The number of Lower House seats increased to 32 from 29 for Komeito and to 11 from eight for the DPFP.


Kishida said before the election that it would be impossible for the constitutional reform camp to win the two-thirds majority of 310 or more seats in the Lower House.


The LDP has remained the biggest force in the Lower House, while Nippon Ishin and the DPFP rose to third and fifth, respectively. Komeito ranks fourth.



On the other hand, parties cautious about constitutional amendments suffered setbacks in the general election. Of them, the Constitutional Democratic Party of Japan reduced the number of its seats to 96 from 110 although the party has remained the second-biggest force in the chamber. The Japanese Communist Party also saw a decrease in its seats, to 10 from 12.
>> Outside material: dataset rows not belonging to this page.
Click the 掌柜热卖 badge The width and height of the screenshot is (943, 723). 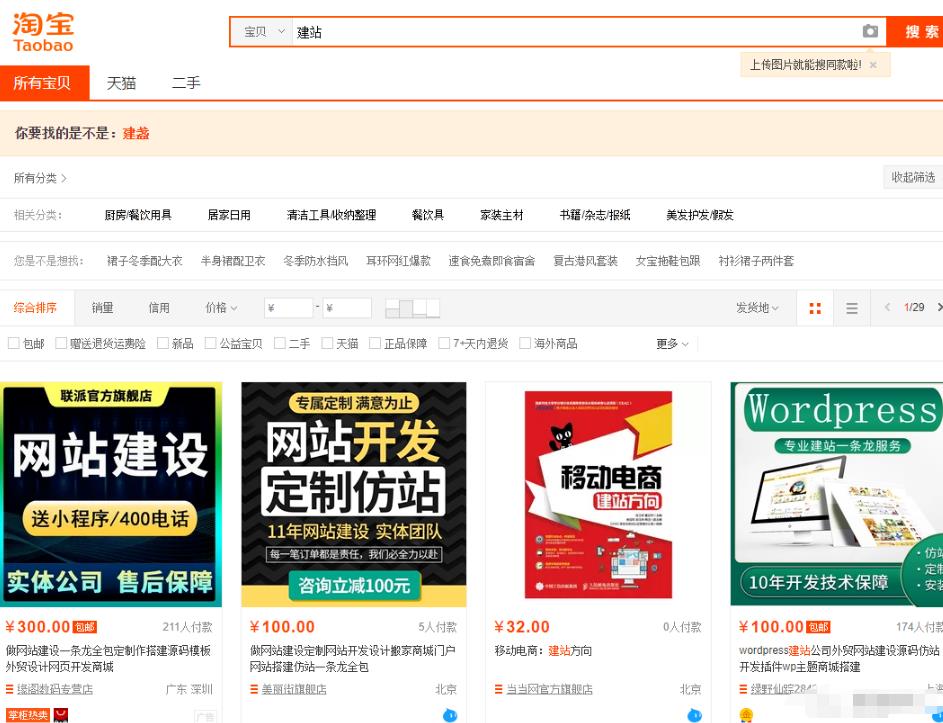(x=28, y=714)
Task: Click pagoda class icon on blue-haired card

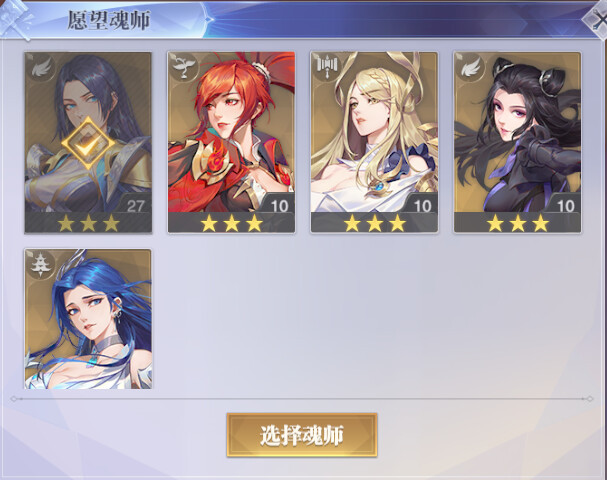Action: point(41,264)
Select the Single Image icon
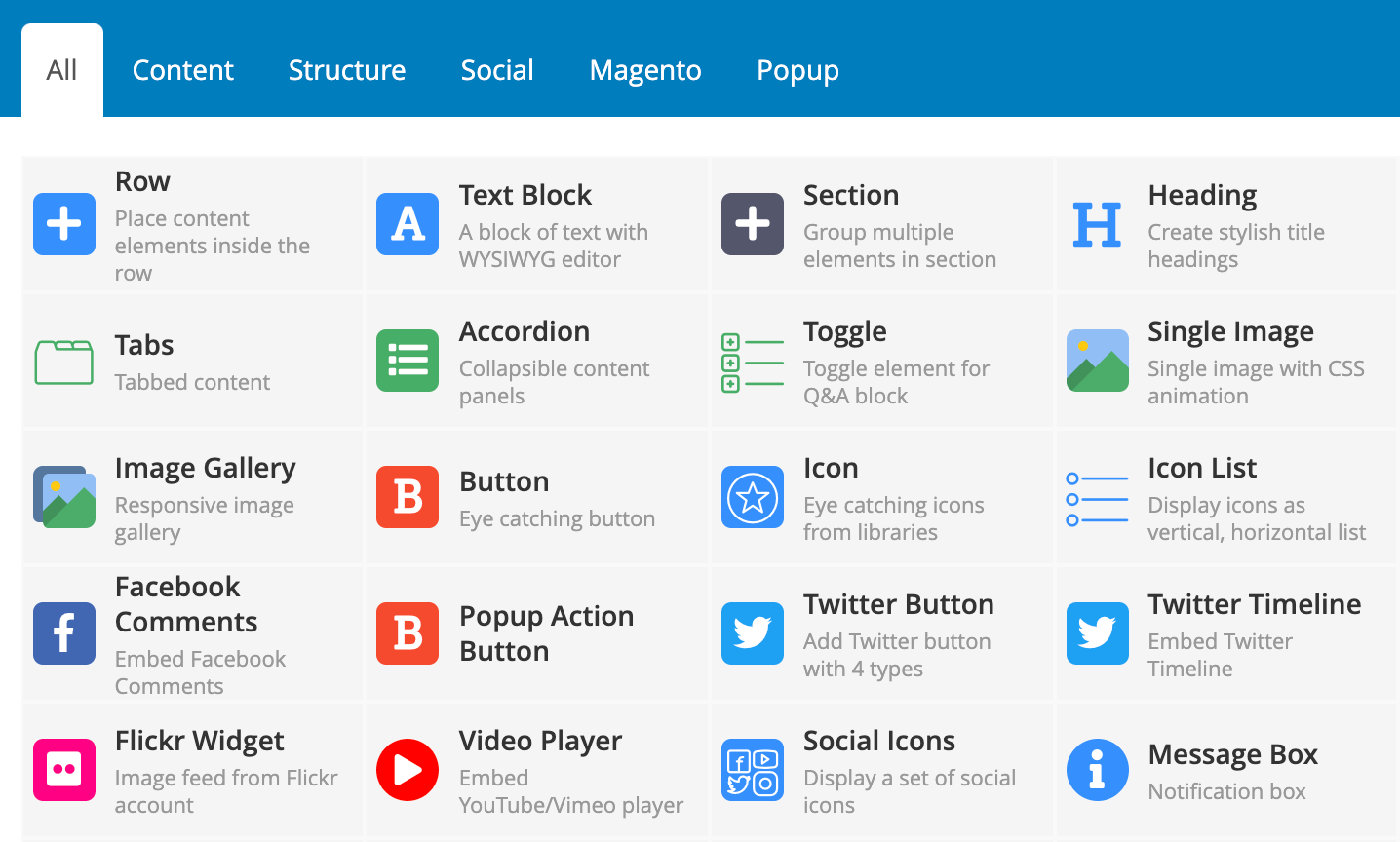This screenshot has height=842, width=1400. tap(1098, 361)
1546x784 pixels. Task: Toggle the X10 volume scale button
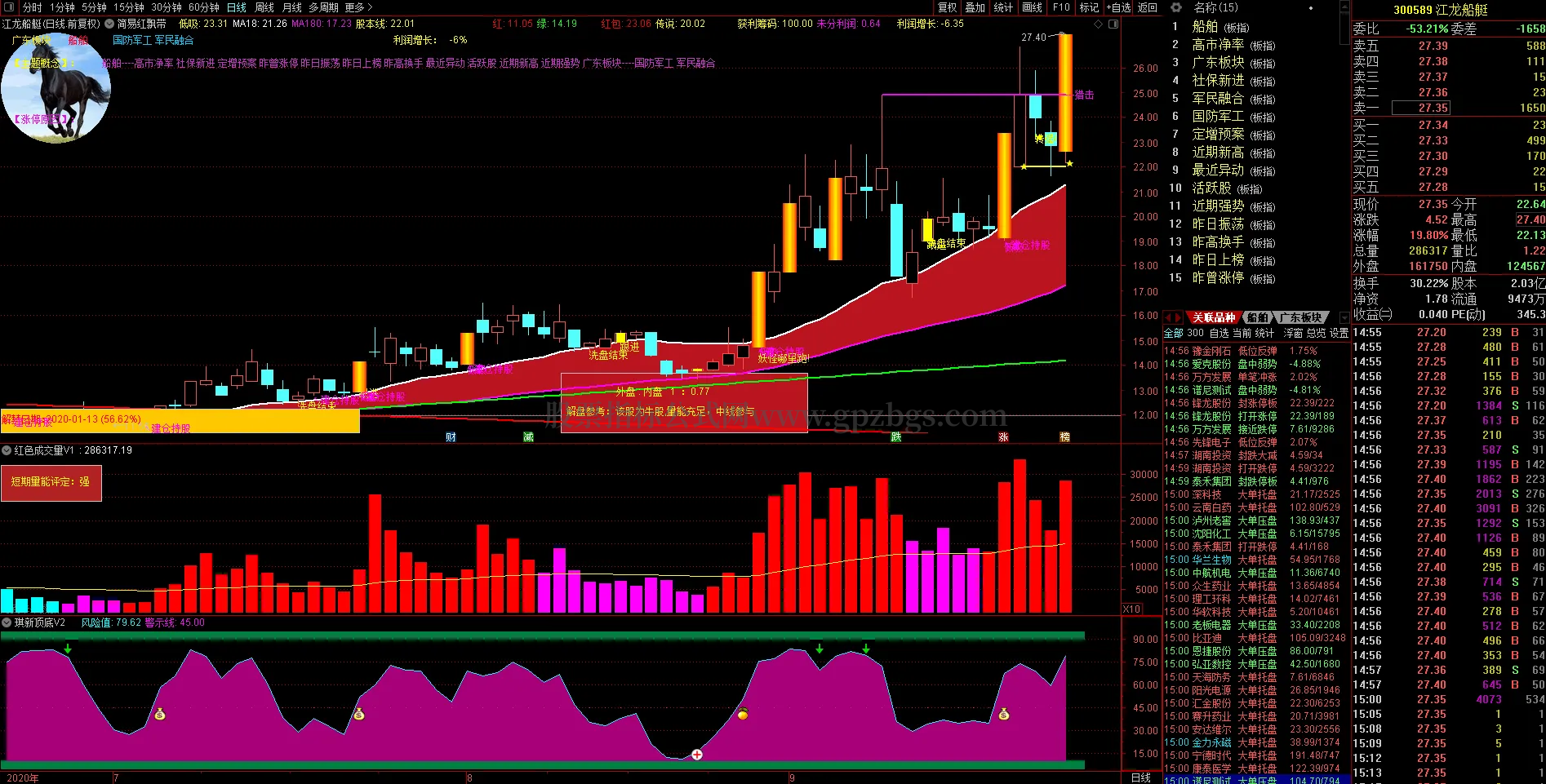click(1131, 609)
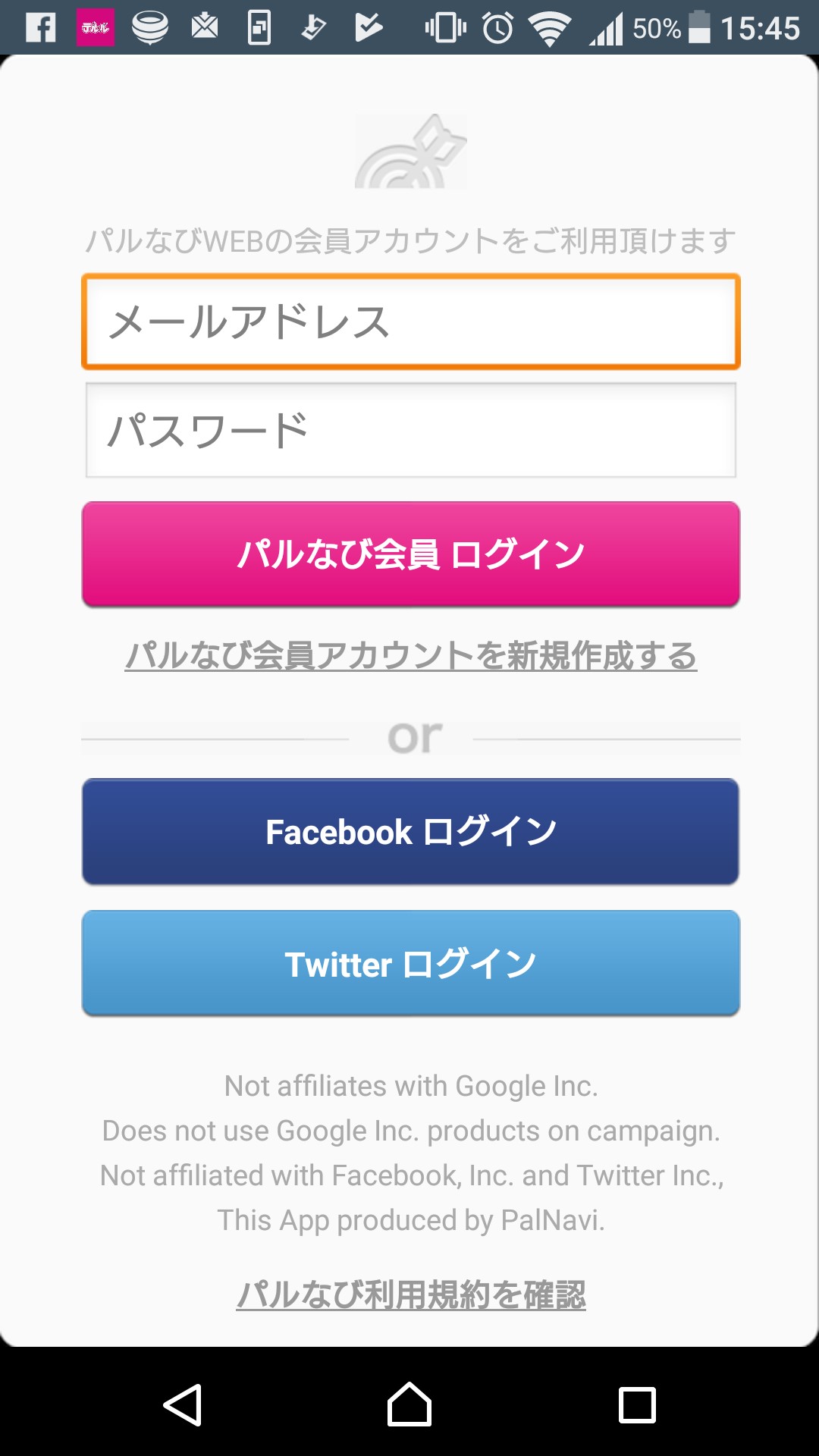This screenshot has width=819, height=1456.
Task: Tap the mail envelope notification icon
Action: (205, 28)
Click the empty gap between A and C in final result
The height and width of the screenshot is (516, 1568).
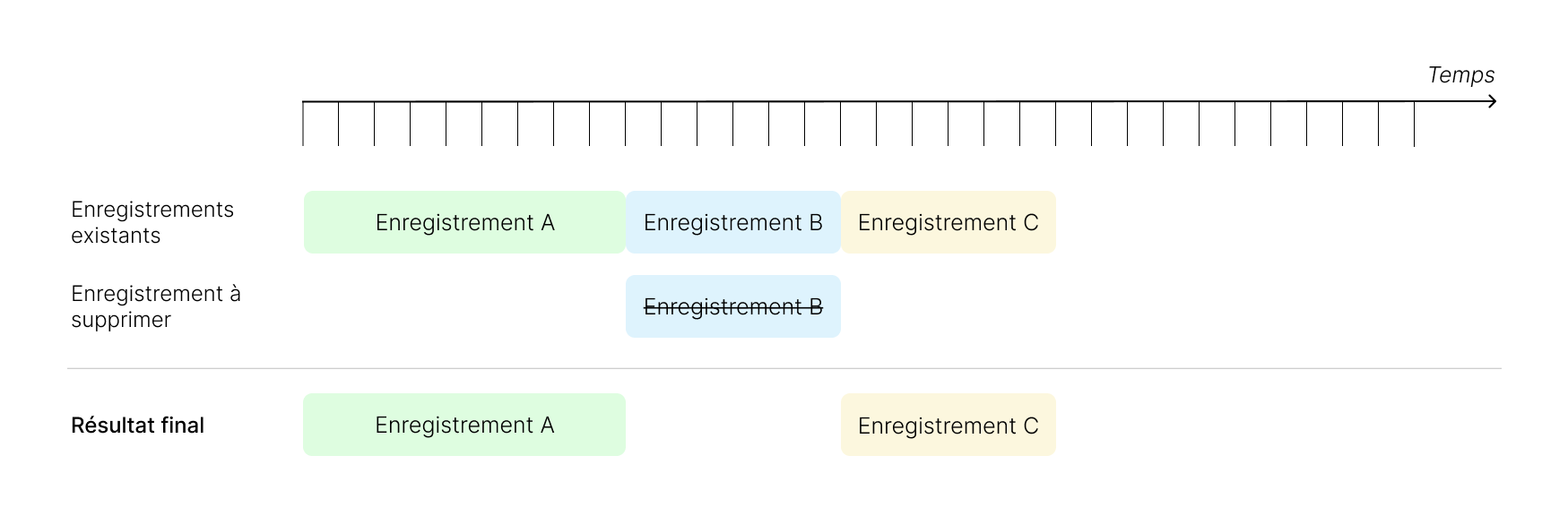[x=732, y=425]
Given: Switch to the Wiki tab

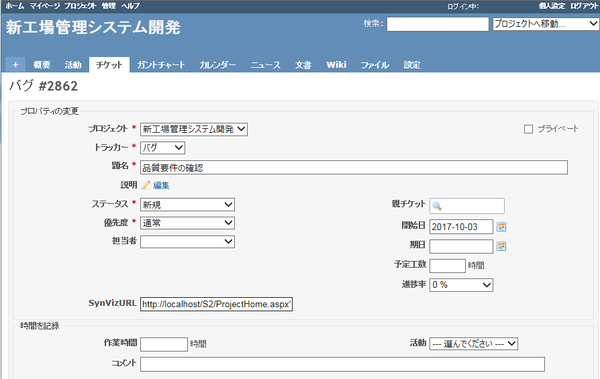Looking at the screenshot, I should click(x=336, y=65).
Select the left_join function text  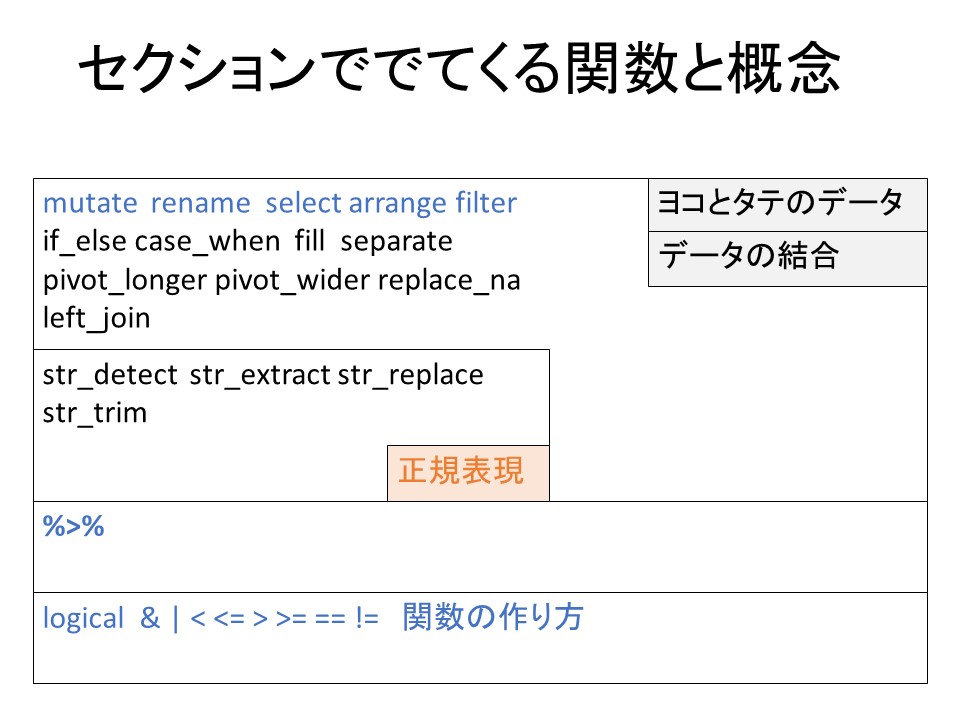point(96,319)
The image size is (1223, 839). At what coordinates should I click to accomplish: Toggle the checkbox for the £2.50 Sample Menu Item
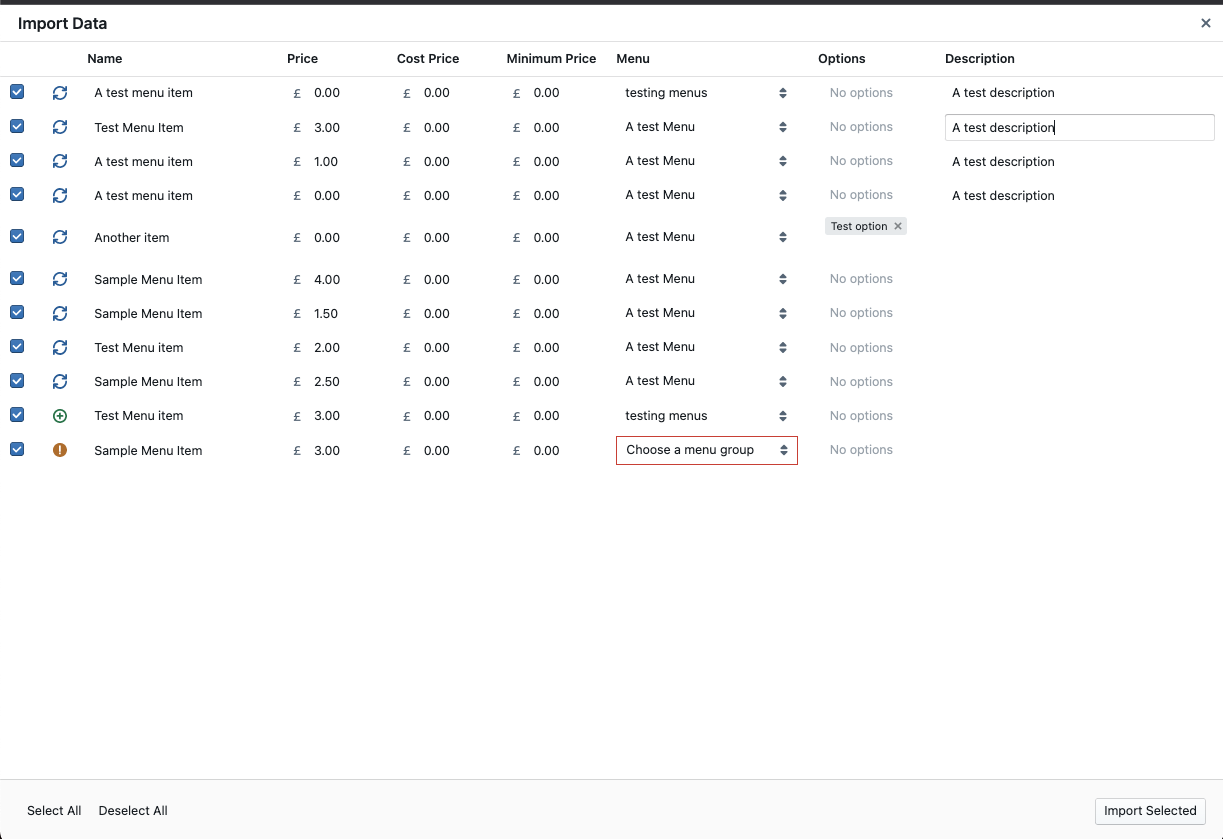(17, 380)
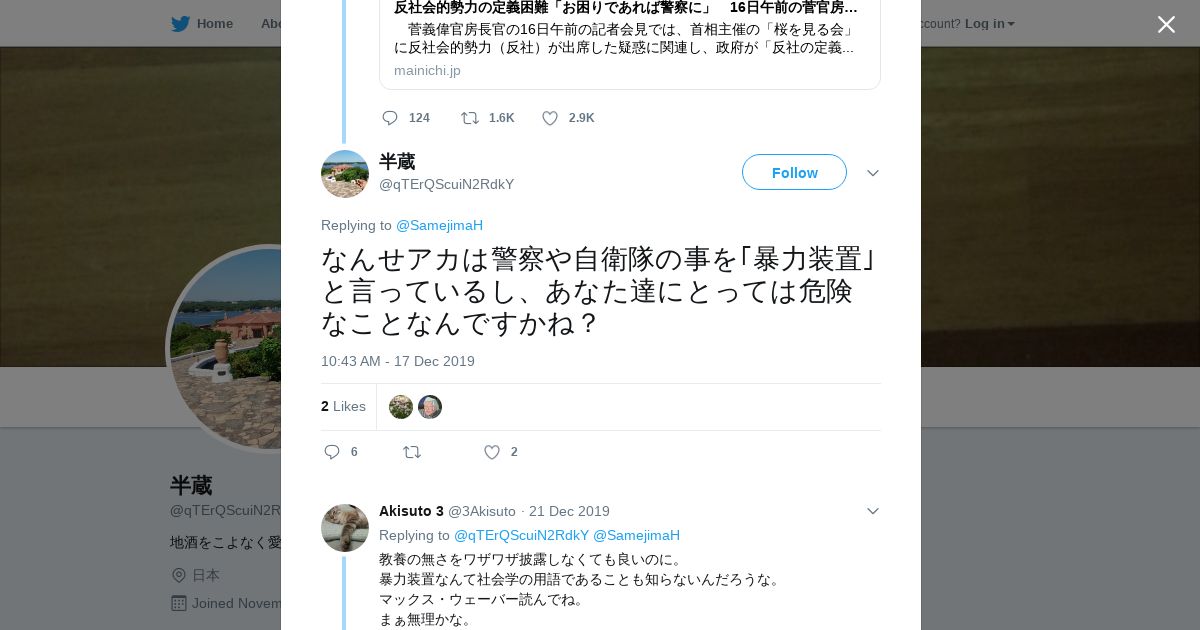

CDP leader Yukio Edano is set to resign from the post to take responsibility for the party’s poor election result.


A national referendum law amendment aimed at improving voter convenience in a possible referendum on constitutional revisions was enacted in June, three years after it was submitted to the Diet.


The four parties supporting reform of the supreme law already have more than two-thirds of the Upper House seats.


The LDP and Nippon Ishin are expected to increase their calls for the start of work to come up with a draft bill to amend the Constitution.


“We will steadily promote debates on constitutional reforms,” a senior LDP official said.


“A constitutional revision bill should be formulated by the time an Upper House election is held (in the summer of) next year, and a national referendum on constitutional amendments should take place simultaneously with the election,” Nippon Ishin leader Ichiro Matsui said at a press conference Tuesday.


Still, it remains unclear if the Diet will actually propose constitutional revisions, because gaps exist in the constitutional reform camp.


For example, the LDP gives weight to setting up an article on actions to be taken in times of emergency and clarifying the existence of the Self-Defense Forces in war-renouncing Article 9 of the Constitution.


But Komeito remains cautious over both items.


Kishida said during the LDP leadership race in September that he would aim to realize constitutional revisions before his term of office as party president ends. But many in the LDP wonder to what extent the party leader is serious about the matter.

Kishida seldom referred to the issue during the campaigning for the Lower House general election.

At the press conference Monday, he pointed to the importance of activities aimed at securing people’s understanding for constitutional revisions.